- Born: Princess Shyngle 25 December 1990 (age 35) Banjul, Gambia
- Occupations: Actress, producer
- Years active: 2011–present

= Princess Shyngle =

Gambian actress

Princess Shyngle (born 25 December 1990) is a Gambian actress and producer.

== Early life and education ==
Princess Shyngle was born in the Gambia. Her father, Winston Shyngle, was a deputy mayor in the Gambia and her mother was a businesswoman. She had both her primary and secondary school education in Gambia, a small country in West Africa.

== Acting career ==
After emerging as the third best at the Next Movie Star Africa competition, Princess Shyngle has starred in several movies since then, especially in Ghana.
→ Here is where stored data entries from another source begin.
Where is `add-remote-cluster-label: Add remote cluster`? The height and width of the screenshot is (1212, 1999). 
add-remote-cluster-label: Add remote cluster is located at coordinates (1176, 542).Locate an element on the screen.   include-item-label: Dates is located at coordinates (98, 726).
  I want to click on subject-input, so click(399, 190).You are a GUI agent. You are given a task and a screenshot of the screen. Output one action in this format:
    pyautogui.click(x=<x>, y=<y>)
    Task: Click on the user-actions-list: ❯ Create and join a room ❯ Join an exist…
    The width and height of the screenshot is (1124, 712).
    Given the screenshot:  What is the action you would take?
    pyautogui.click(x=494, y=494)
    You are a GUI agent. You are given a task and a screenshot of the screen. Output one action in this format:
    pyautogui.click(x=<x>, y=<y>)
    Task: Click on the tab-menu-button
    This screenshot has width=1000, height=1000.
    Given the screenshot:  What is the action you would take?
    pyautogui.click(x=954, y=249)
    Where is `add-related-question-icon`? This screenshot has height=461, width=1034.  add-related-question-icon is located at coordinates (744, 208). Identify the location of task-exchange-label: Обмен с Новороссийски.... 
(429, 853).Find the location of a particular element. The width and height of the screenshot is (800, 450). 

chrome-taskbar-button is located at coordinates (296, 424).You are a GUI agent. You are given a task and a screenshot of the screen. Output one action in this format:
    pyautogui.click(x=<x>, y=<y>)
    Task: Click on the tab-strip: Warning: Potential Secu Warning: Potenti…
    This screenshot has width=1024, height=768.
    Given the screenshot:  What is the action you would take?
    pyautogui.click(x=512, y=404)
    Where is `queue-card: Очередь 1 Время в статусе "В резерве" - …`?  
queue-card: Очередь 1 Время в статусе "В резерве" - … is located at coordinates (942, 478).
Princess Shyngle was nominated for "the discovery of the year" at the 2015 Ghana Movie Awards. She has also starred in a couple of movies with other Ghanaian movie stars like Juliet Ibrahim, John Dumelo, Martha Ankomah, and D-Black. Her major projects include Why Do Men Get Married, the Dormitory 8 series, The 5 Brides series, and The Hidden Fantasy. In 2020, she launched her reality TV show named Discovering Princess Shyngle.

== Personal life ==
Shyngle has become very popular for her tiny waist and controversial statements on social media. Princess has been rumored to be in a relationship with Nigerian afrobeat artist, Davido. In one occurrence, she took to her social media page to announce her engagement to her Senegalese beau. The marriage has been hit with so many controversies as she once called out her boyfriend for cheating in the relationship and later apologized. Princess revealed she is pregnant and has been struggling to pay her bills since her partner was arrested by the police.